__INSTRUCTIONS TO FOLLOW__
Extract, from the records beneath this instruction, each line that contains the word "Given".

Entries taken from a collection

________________________

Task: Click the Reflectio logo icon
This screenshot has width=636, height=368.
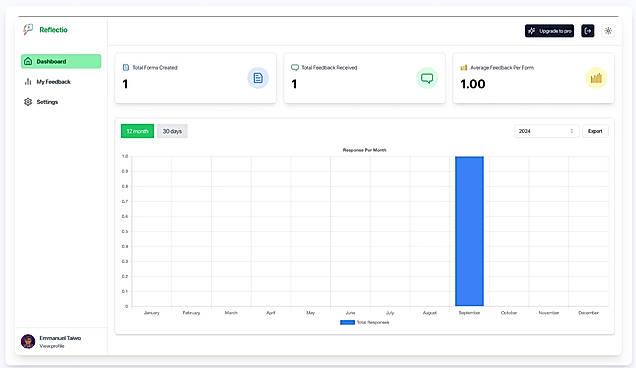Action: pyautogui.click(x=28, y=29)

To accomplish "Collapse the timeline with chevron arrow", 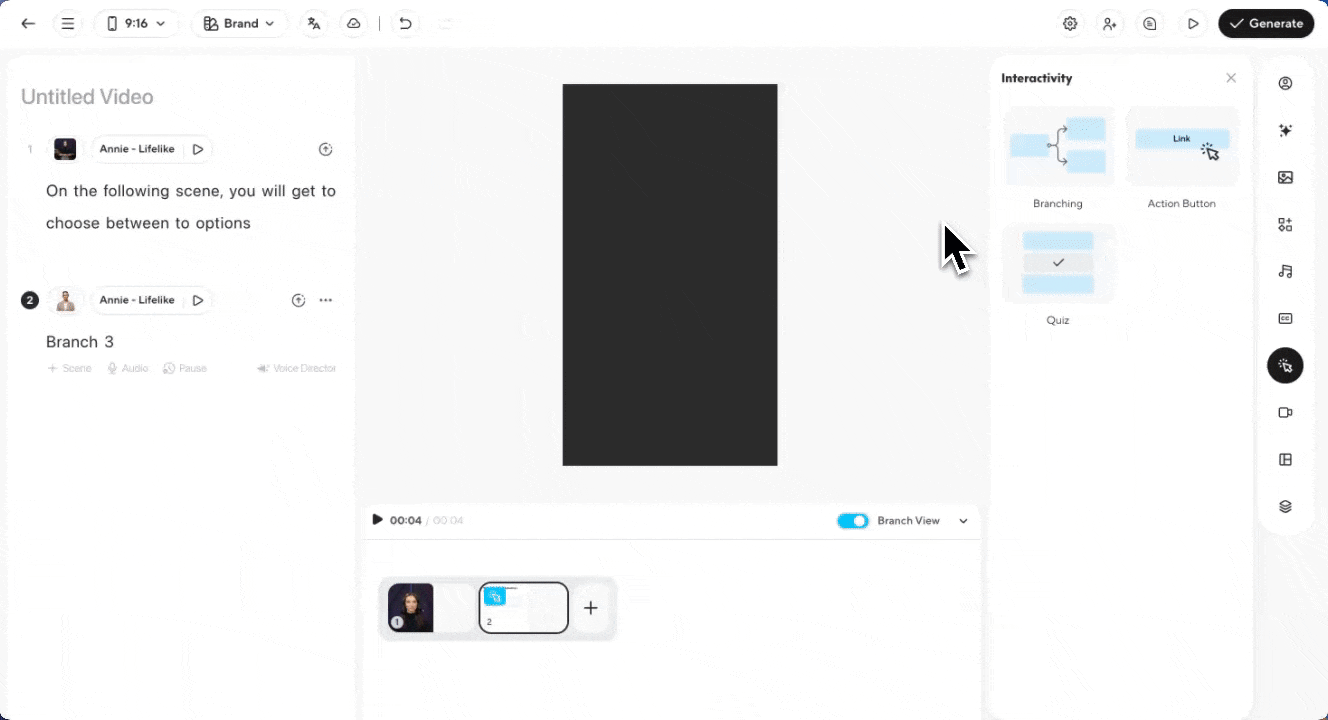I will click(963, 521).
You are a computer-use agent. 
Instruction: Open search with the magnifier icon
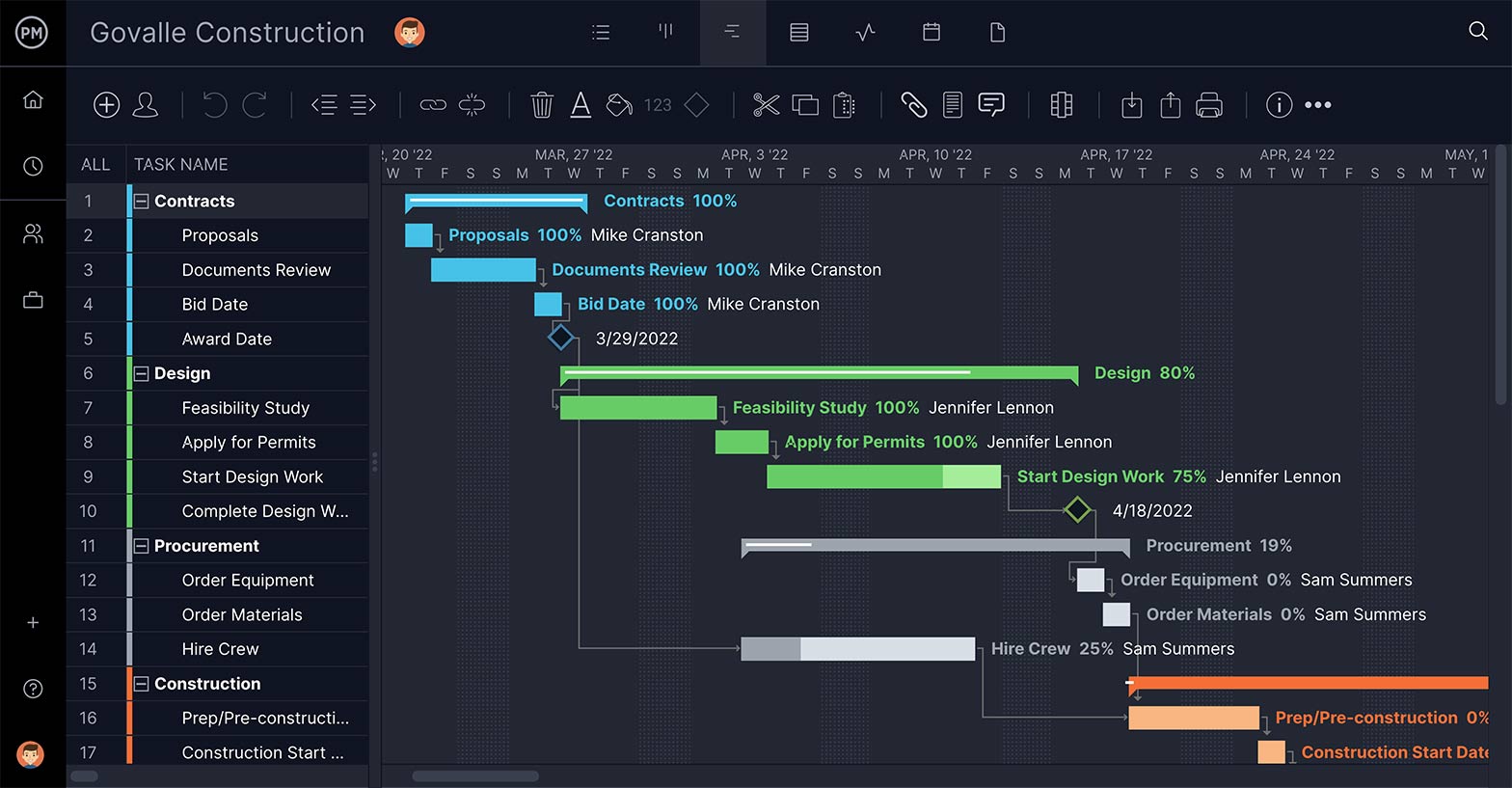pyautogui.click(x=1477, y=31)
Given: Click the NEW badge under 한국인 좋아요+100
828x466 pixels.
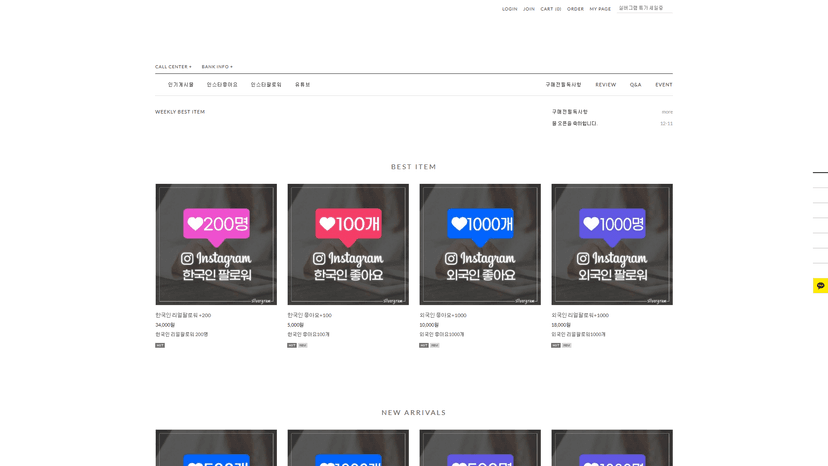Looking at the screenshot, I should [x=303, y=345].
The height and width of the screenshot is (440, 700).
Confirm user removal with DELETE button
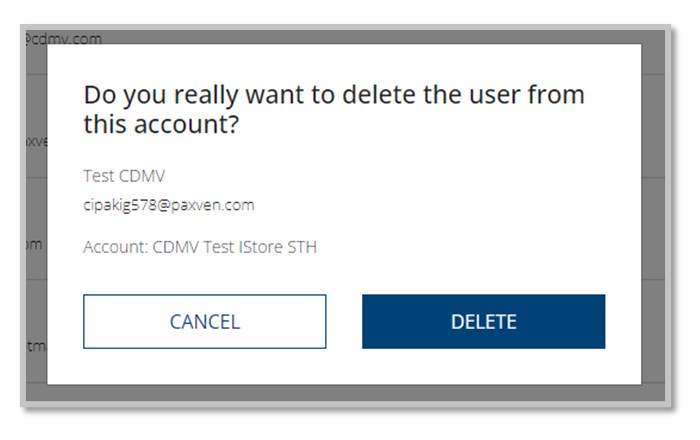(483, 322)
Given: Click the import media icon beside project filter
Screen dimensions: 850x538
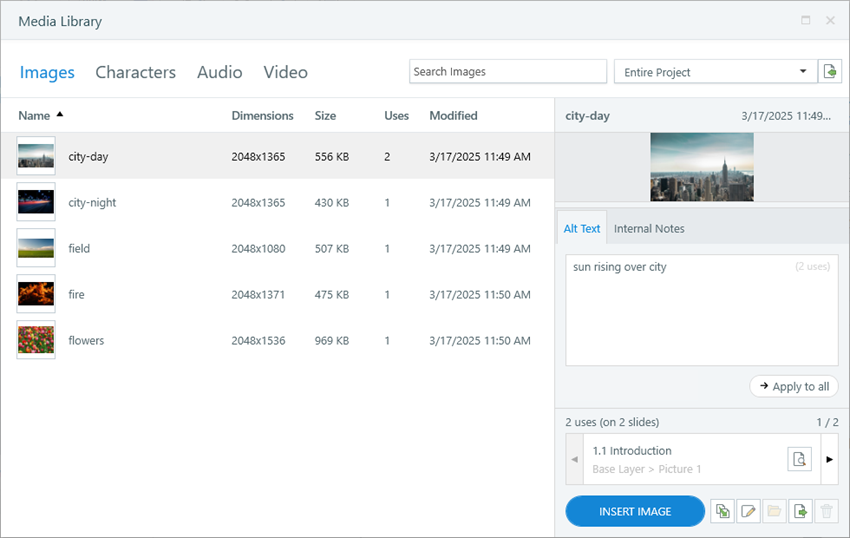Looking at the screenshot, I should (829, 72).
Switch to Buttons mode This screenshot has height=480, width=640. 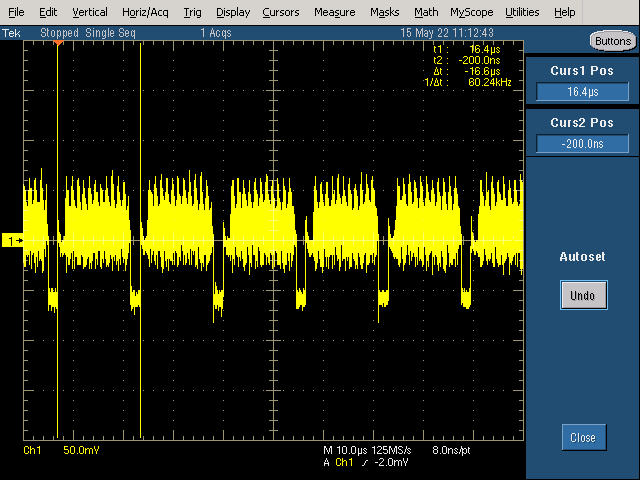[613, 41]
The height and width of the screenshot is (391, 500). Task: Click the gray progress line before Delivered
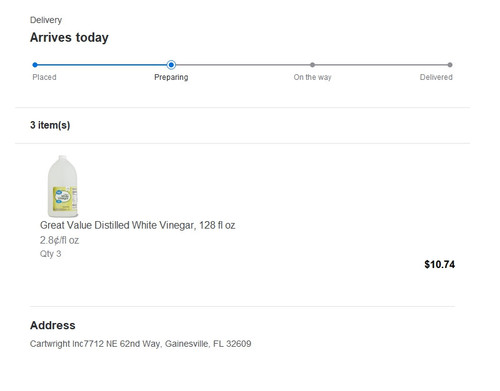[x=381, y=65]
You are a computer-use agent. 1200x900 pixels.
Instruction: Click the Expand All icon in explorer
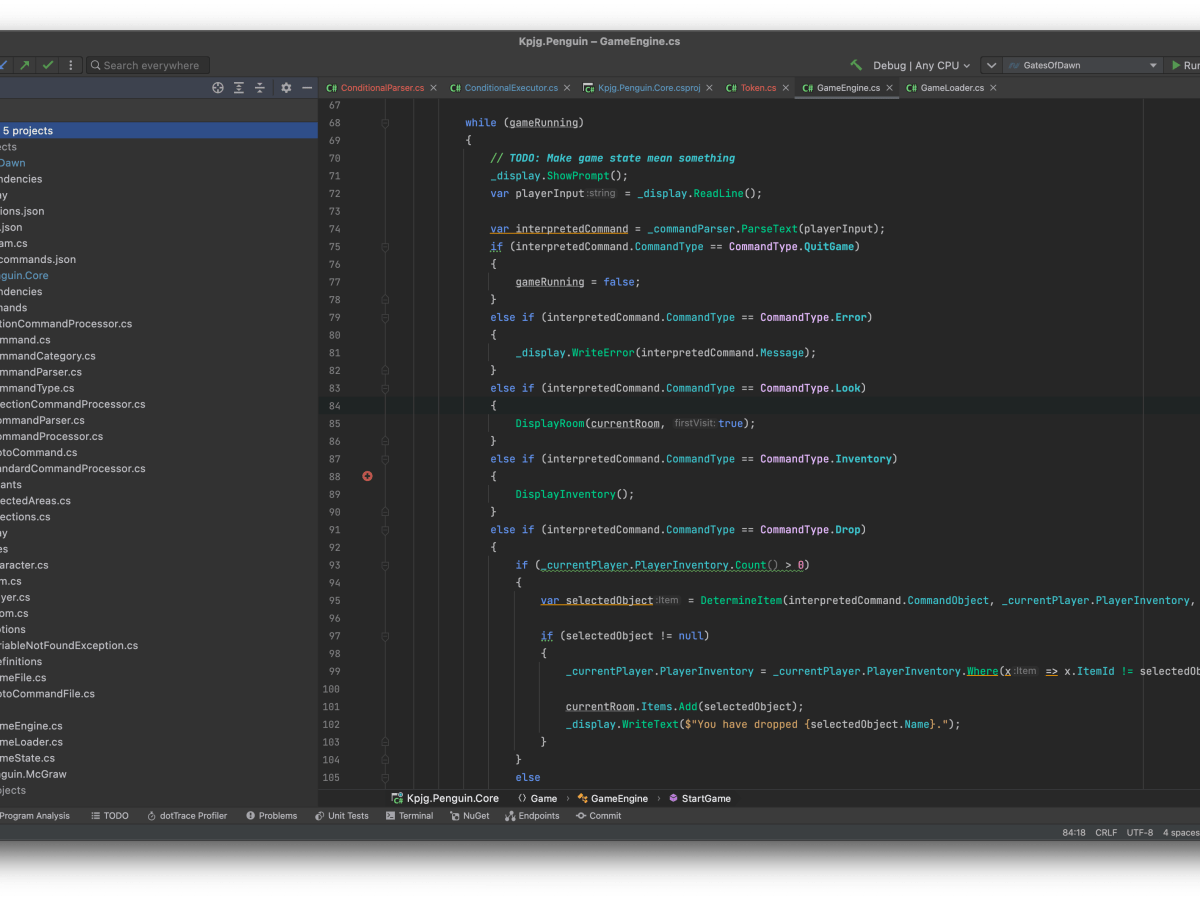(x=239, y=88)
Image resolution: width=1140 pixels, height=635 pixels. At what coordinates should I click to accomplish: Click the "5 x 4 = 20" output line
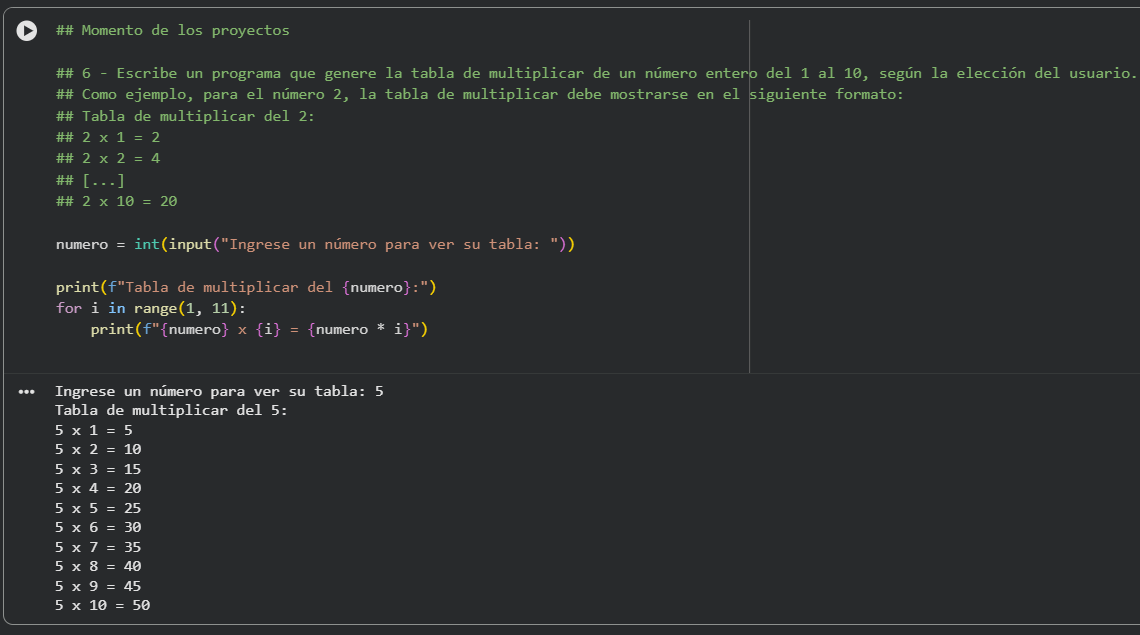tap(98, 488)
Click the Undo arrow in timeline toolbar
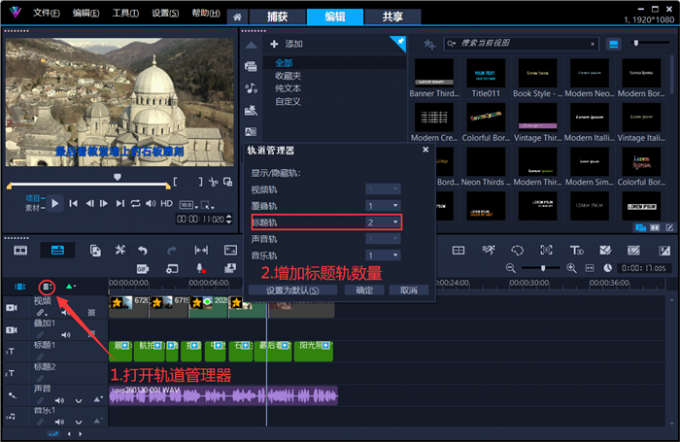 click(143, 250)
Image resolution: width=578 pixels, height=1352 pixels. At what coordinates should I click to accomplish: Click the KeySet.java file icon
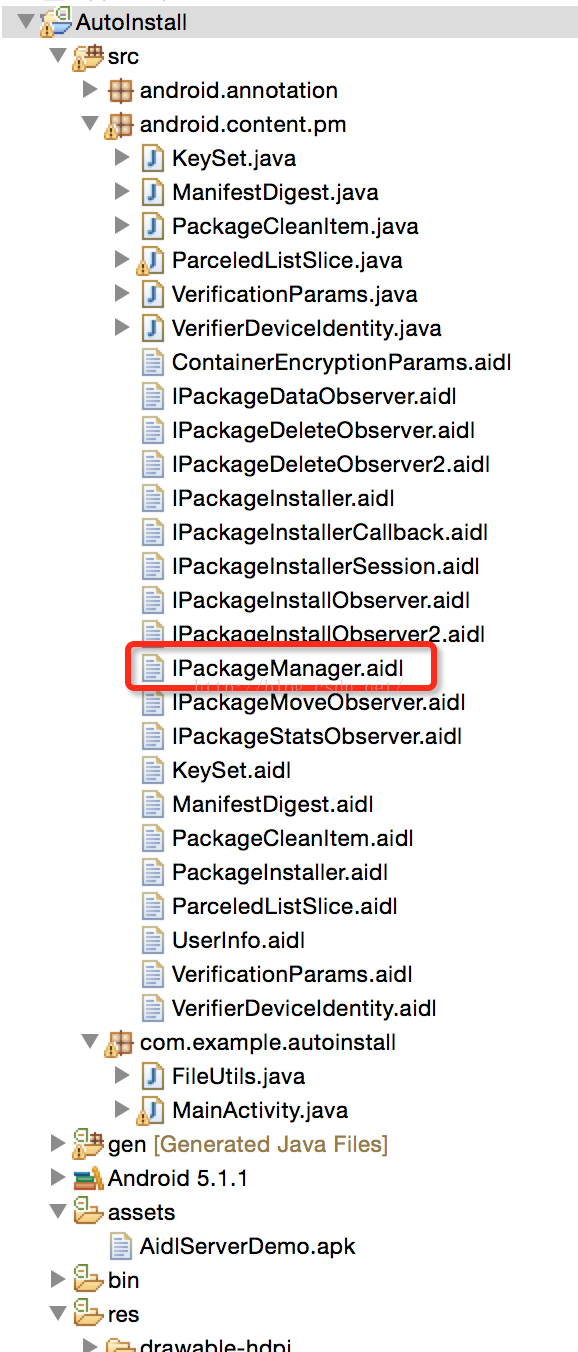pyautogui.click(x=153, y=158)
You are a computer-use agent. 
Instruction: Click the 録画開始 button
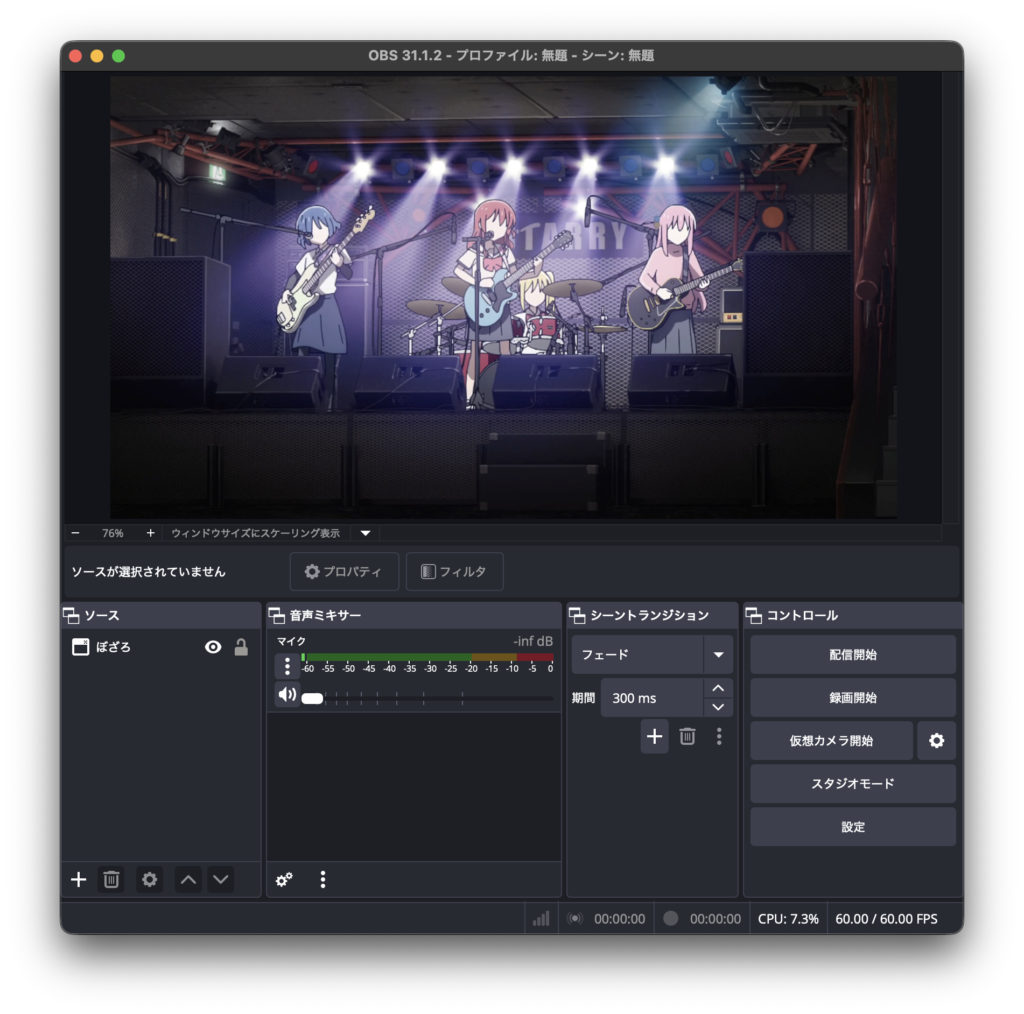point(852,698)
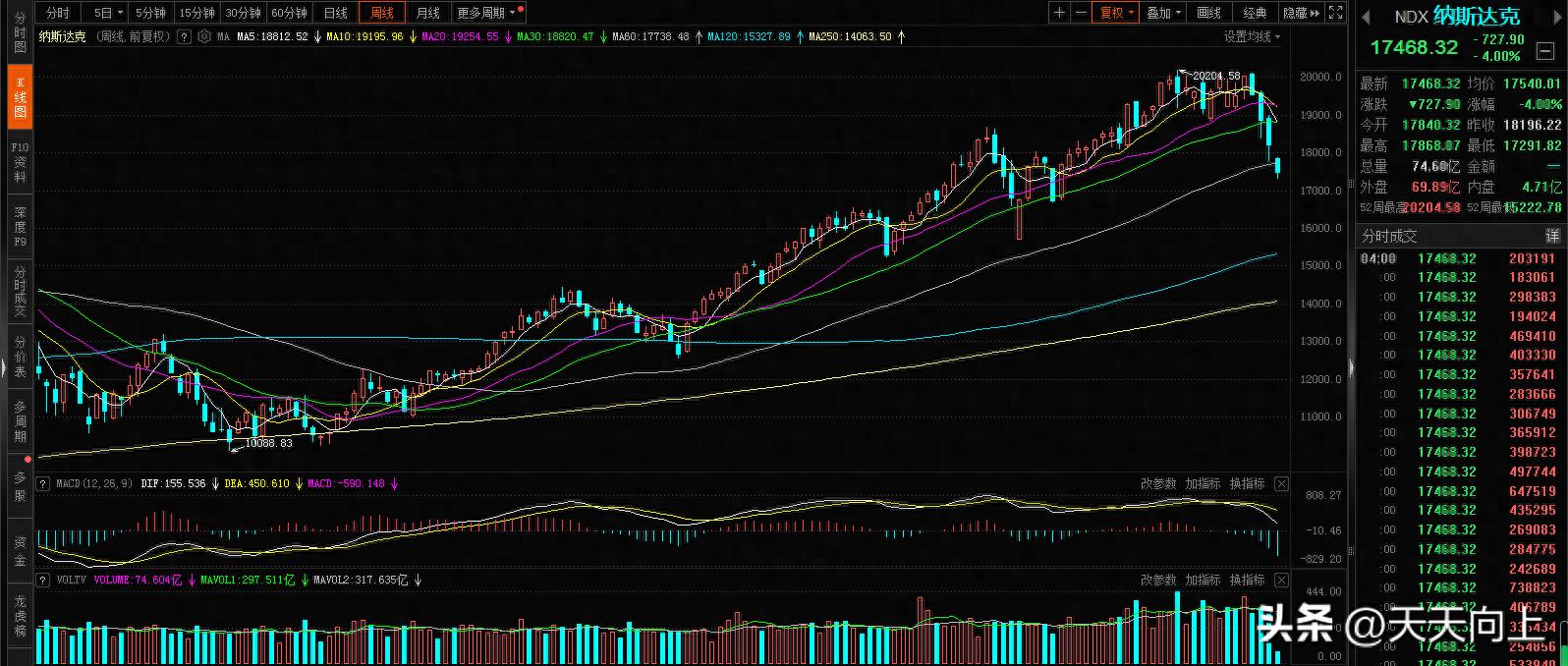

________________________

__THE COMPLETED TASK__
Given: Click the NEW badge under 한국인 좋아요+100
Given: Click the import media icon beside project filter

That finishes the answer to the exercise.